** Work instruction **
The number of lines below containing the word "agent" is all that should be returned.

▬▬▬▬▬▬

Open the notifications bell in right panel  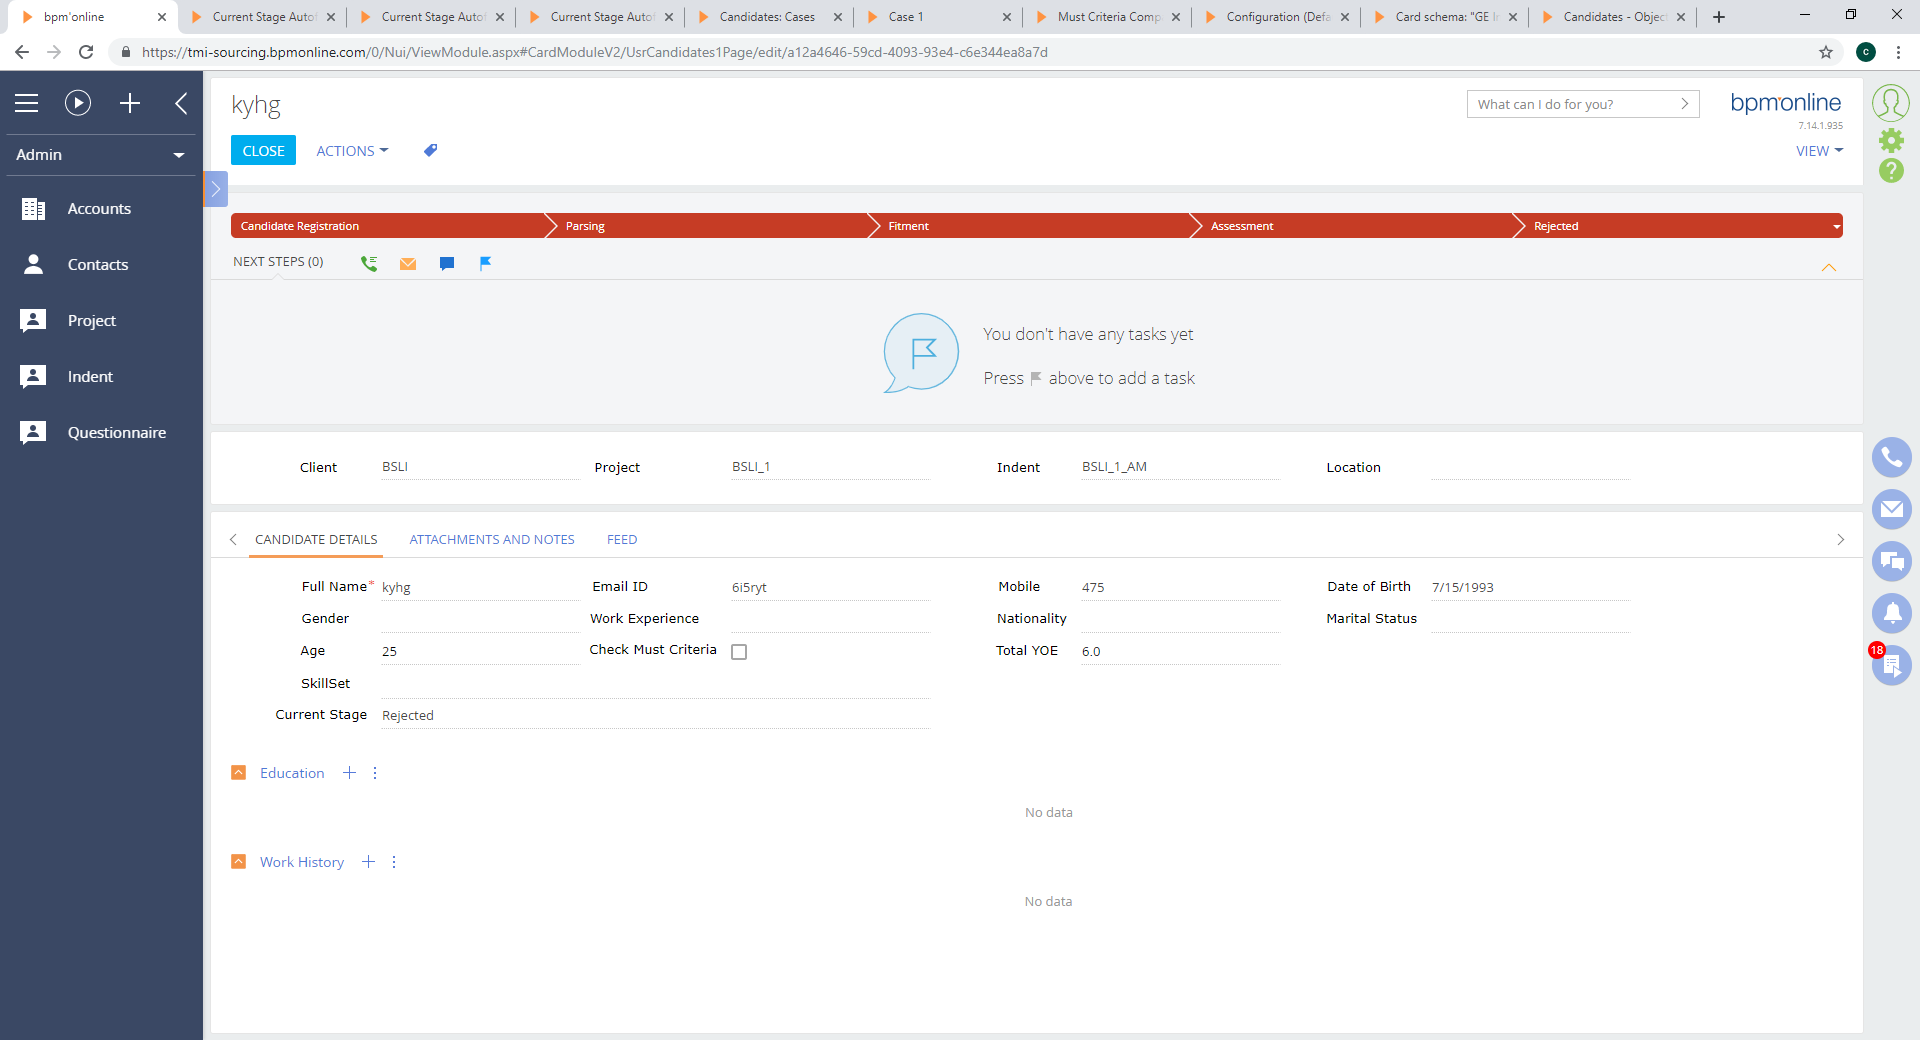(x=1891, y=612)
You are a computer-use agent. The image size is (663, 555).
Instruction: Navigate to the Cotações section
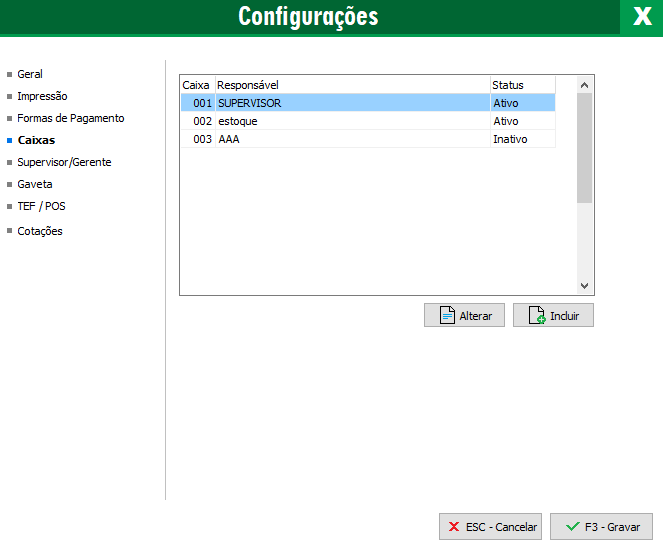40,231
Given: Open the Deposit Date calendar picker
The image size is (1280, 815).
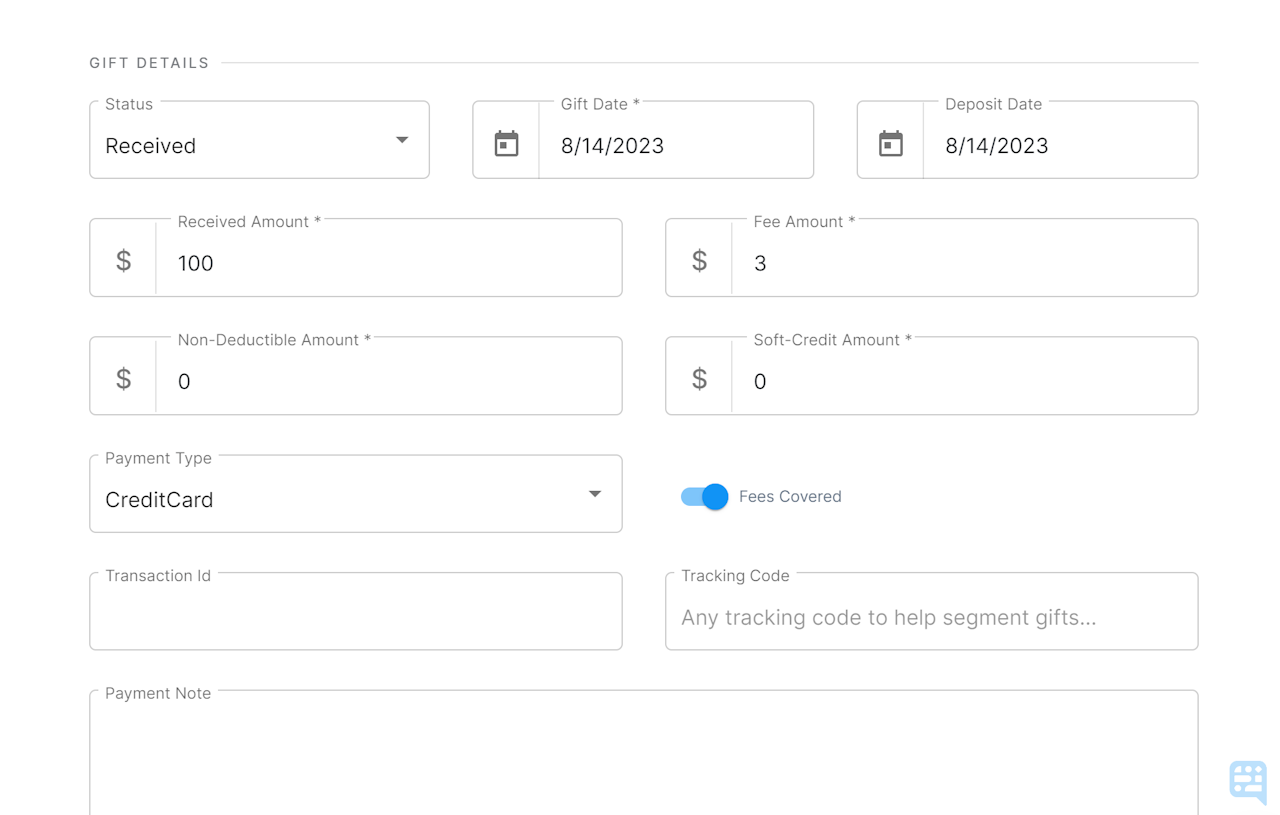Looking at the screenshot, I should point(891,142).
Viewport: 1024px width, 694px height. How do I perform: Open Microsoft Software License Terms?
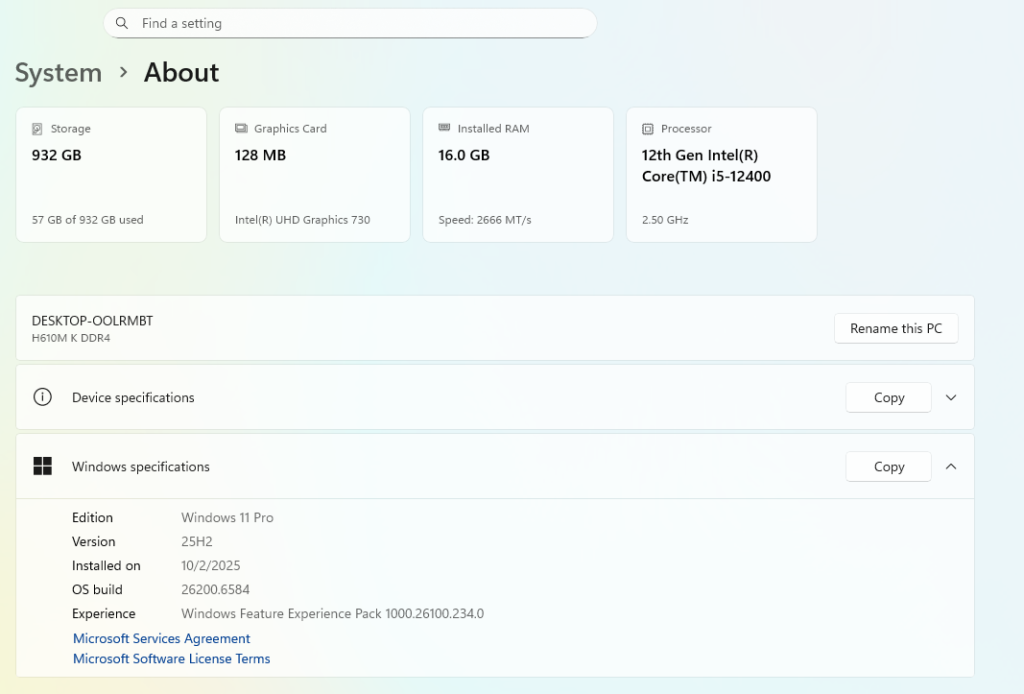coord(171,659)
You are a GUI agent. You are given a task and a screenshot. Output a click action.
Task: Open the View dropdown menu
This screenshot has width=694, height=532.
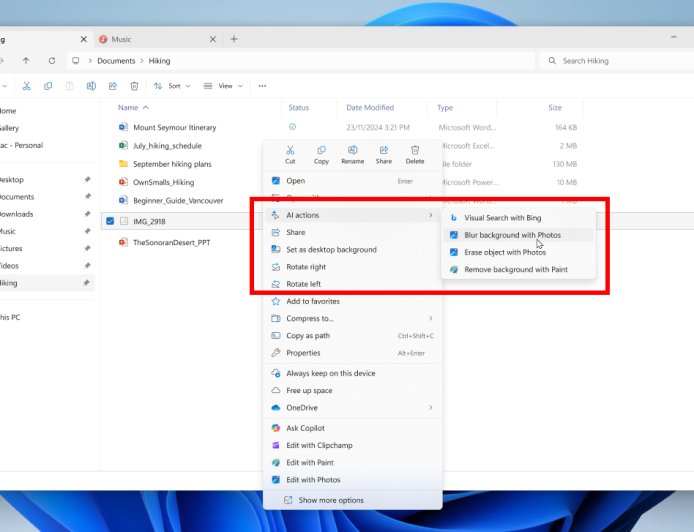[x=224, y=86]
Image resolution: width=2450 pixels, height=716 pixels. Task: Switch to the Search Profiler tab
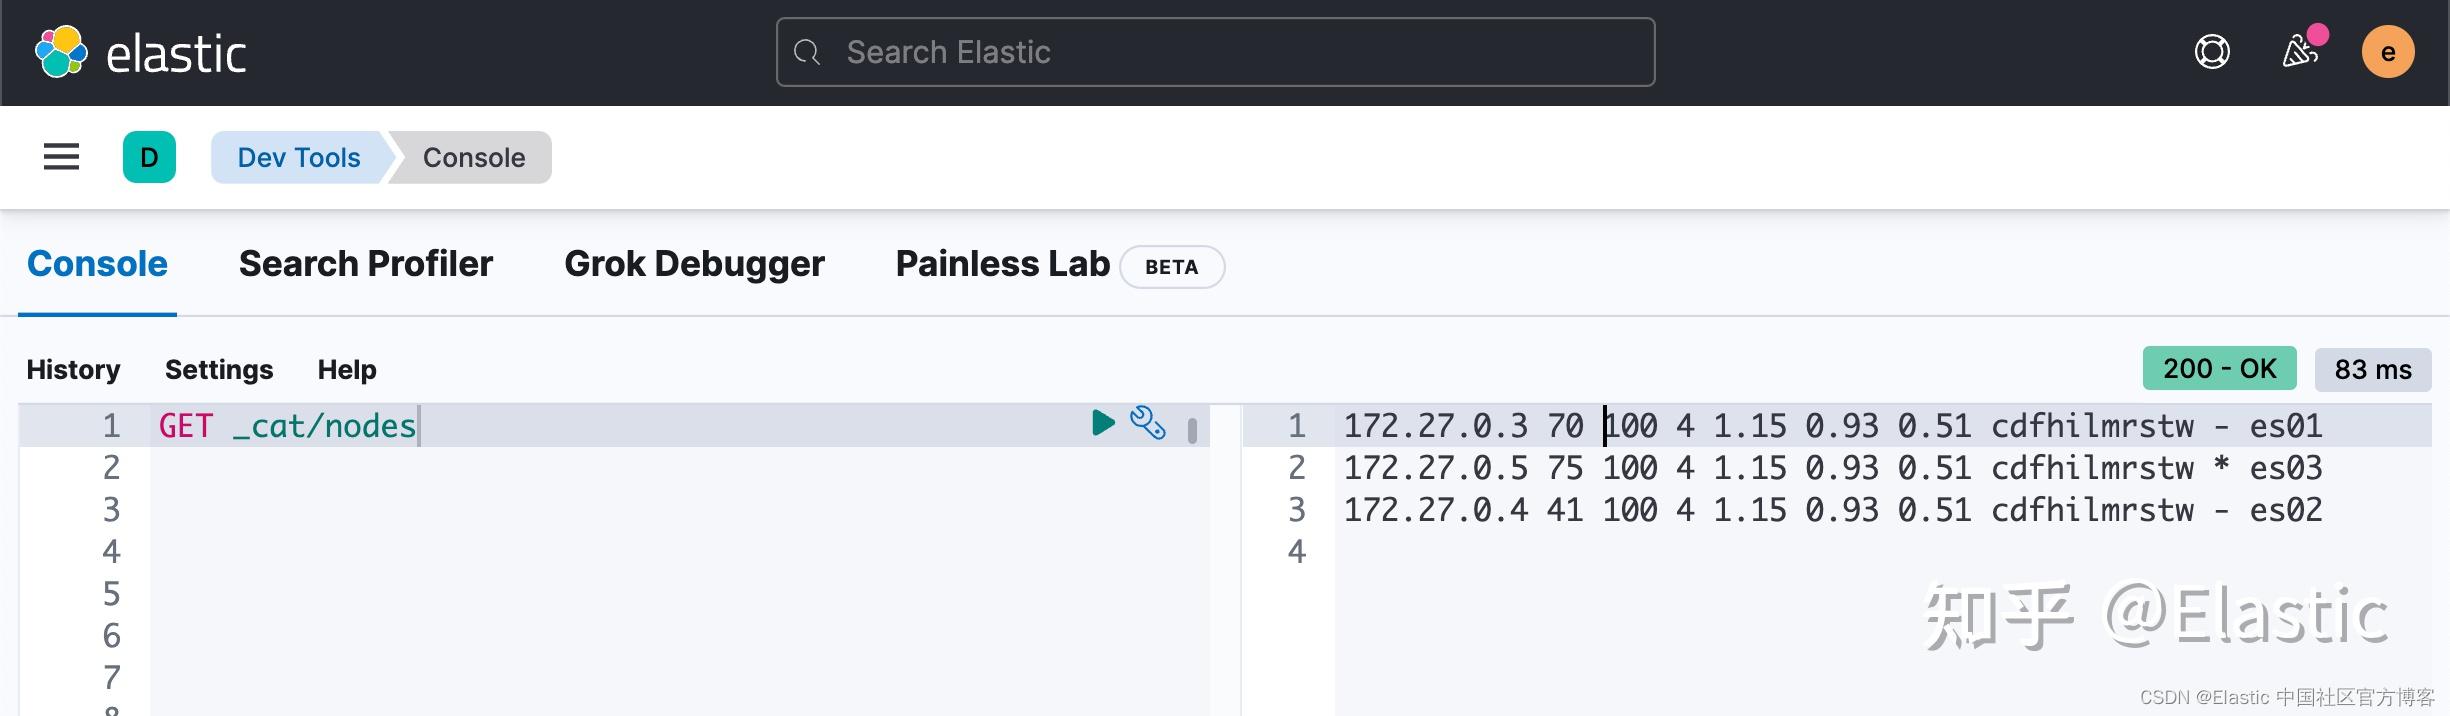pos(366,264)
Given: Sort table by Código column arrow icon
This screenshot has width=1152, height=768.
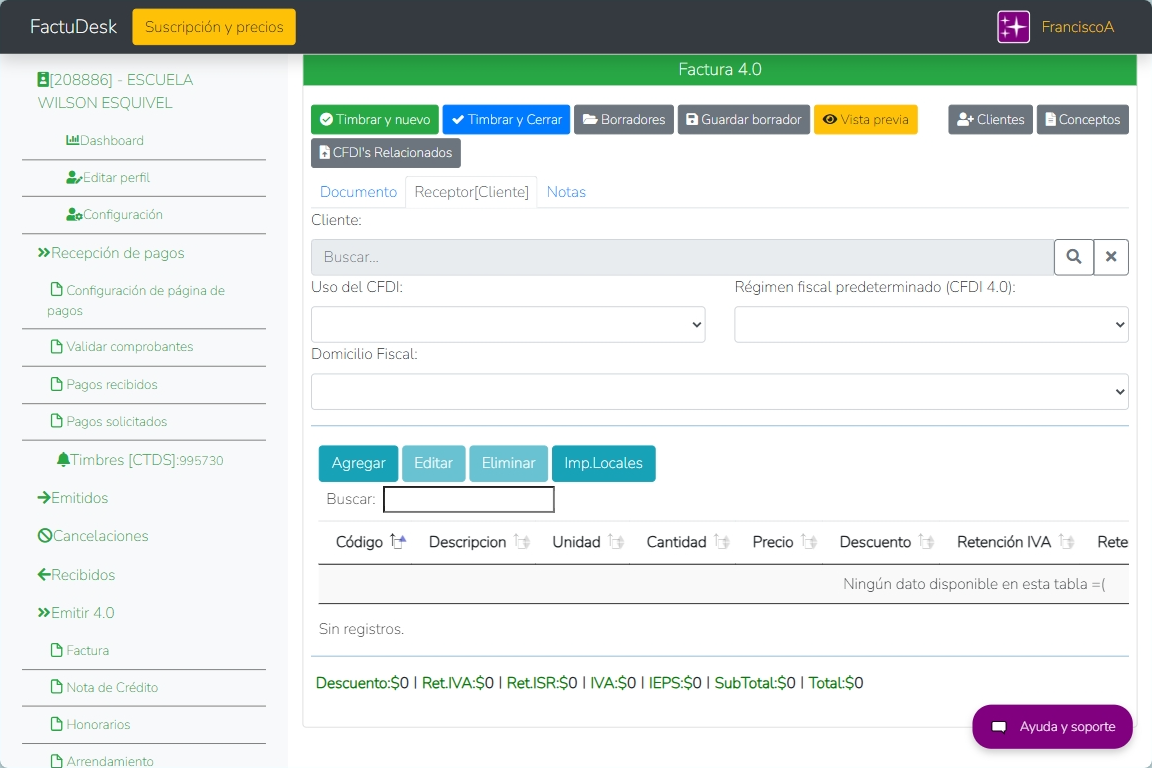Looking at the screenshot, I should point(398,542).
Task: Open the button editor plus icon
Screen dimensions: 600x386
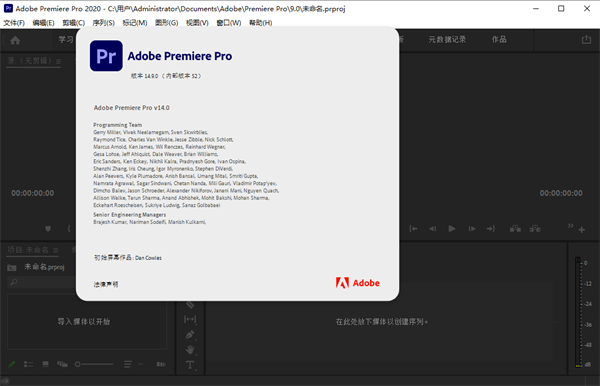Action: [x=582, y=230]
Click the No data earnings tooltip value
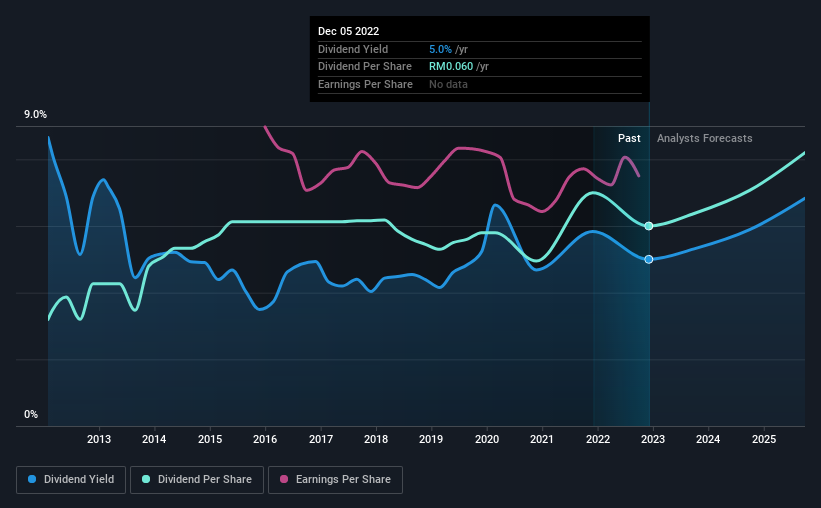This screenshot has height=508, width=821. [x=448, y=84]
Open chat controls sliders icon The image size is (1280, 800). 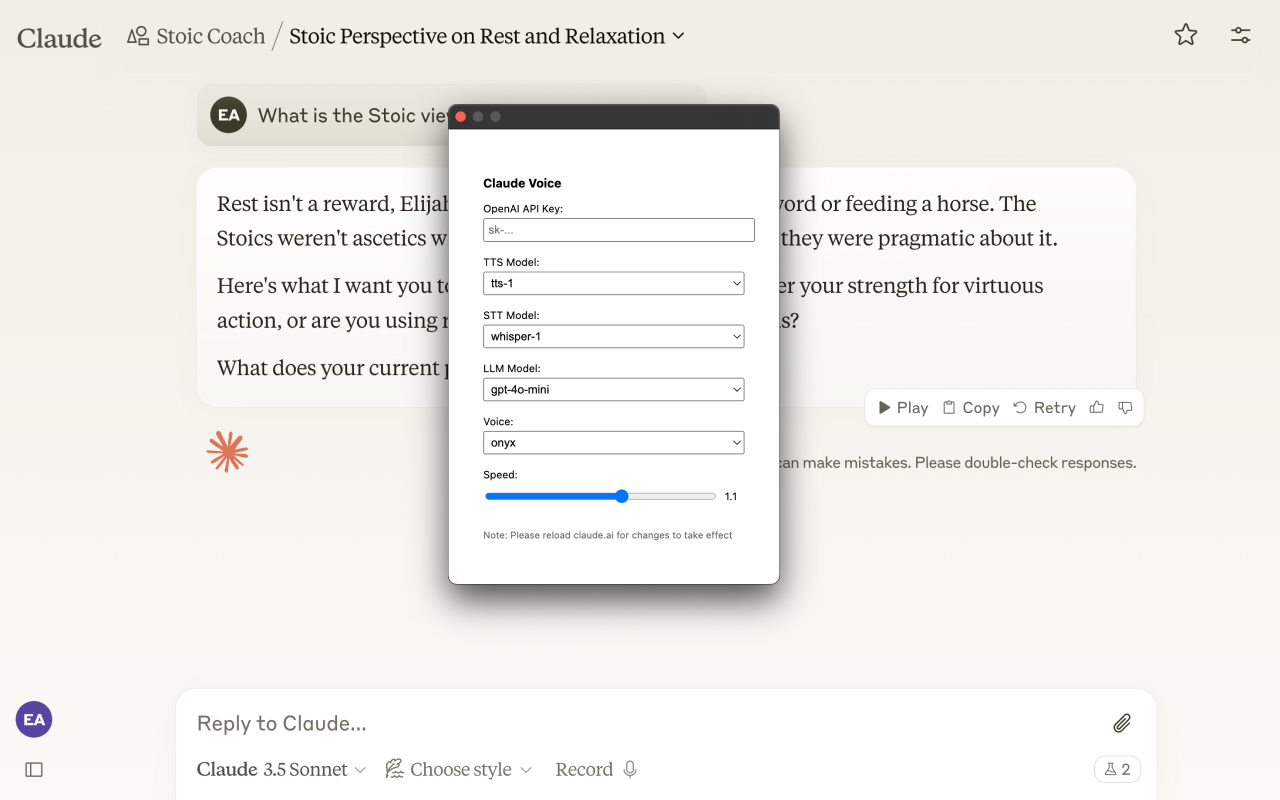[1240, 36]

▬▬▬▬▬▬

** Response to this task **
2